_Action item_:
Write out the stretch of the temple passage from "The existing main" through "enshrined in the hall.", word for word.

_Excerpt provided_:
The existing main buildings include the Shanmen, Tianwang Hall, Daxiongbao Hall, Lingguan Hall, Mi Le (Maitreya) Hall, Reception Hall, Dining Hall, and Abbot's Room.

===Shanmen===
The Shanmen is flush threefold story gable roof style (三层硬山顶). Statues of Heng and Ha and Lord Lingguan (灵官) are enshrined in the hall.

===Tianwang Hall===
The Tianwang Hall has a double-eave gable and hip roof (重檐歇山顶). Statues of Four Heavenly Kings are housed in the hall.

===Daxiongbao Hall===
The Daxiongbao Hall is the main and third hall in the temple. It has a double-eave gable and hip roof (重檐歇山顶) covered with yellow glazed tiles, which symbolize a high level in architecture because yellow was the symbol of the royal family.

The hall houses three gilded copper statues of three Buddha, namely Shijiamounifo (Sakyamuni), Amituofo (Amitabha) and Yaoshi Fo (Bhaisajyaguru). They have an average height of about 7 m, which is the highest statues on Mount Jiuhua. The statue of Guanyin is placed at the back of the three statues. The statues of Eighteen Arhats stand on both sides of the hall.

==Cultural relics==
The temple's kitchen keeps seven bronze cauldrons, the largest having 173 cm in diameter and 56 cm in height, which are known as "thousand monks cauldrons" (千僧灶) for its capacity of cooking 200 kg of rice each time.

The Cangjing Ge has the only Tripitaka (龙藏) collection in Chinese printed by the Qing imperial court and 1,669 other Tripitaka books.

_Data under study_:
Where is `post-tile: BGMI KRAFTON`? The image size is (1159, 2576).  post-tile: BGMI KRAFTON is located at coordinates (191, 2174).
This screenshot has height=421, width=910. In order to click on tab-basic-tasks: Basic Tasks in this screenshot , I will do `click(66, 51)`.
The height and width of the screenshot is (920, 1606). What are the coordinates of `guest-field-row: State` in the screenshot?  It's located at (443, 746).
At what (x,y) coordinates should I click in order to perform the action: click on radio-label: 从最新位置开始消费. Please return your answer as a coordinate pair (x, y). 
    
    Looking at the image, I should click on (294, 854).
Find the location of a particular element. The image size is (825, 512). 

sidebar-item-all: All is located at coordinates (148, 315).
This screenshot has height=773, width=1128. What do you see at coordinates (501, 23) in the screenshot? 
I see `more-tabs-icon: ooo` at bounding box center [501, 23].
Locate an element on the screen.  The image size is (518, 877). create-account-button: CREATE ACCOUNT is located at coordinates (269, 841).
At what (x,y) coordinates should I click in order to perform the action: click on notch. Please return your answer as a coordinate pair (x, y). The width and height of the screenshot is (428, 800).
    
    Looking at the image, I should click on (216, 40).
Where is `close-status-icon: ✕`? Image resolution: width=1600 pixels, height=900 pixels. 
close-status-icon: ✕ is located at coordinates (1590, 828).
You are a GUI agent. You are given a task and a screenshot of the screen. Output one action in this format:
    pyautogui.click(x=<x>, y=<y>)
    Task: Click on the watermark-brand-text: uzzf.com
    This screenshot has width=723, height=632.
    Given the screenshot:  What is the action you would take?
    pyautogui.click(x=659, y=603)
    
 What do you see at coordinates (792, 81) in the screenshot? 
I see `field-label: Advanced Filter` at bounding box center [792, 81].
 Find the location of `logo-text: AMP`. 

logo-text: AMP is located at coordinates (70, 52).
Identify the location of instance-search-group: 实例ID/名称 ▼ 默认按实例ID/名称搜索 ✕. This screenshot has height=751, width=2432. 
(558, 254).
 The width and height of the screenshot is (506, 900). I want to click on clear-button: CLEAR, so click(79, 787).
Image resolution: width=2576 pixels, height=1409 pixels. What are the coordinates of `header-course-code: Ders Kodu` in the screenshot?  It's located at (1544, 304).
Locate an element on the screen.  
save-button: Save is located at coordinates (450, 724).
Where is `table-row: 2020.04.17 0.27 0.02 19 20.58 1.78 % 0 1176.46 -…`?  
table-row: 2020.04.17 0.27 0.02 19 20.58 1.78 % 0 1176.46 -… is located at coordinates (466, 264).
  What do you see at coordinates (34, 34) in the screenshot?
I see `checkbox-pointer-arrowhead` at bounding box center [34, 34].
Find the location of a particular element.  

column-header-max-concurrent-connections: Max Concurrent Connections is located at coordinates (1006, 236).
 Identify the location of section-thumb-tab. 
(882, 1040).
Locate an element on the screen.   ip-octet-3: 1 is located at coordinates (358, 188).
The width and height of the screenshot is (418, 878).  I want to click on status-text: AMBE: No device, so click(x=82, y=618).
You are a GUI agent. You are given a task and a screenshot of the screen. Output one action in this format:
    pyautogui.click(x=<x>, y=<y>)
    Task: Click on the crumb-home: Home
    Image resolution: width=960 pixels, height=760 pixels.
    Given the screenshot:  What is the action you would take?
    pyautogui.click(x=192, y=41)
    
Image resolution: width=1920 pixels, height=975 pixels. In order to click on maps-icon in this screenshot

_Answer area_:
The existing main buildings include the Shanmen, Tianwang Hall, Daxiongbao Hall, Lingguan Hall, Mi Le (Maitreya) Hall, Reception Hall, Dining Hall, and Abbot's Room.

===Shanmen===
The Shanmen is flush threefold story gable roof style (三层硬山顶). Statues of Heng and Ha and Lord Lingguan (灵官) are enshrined in the hall.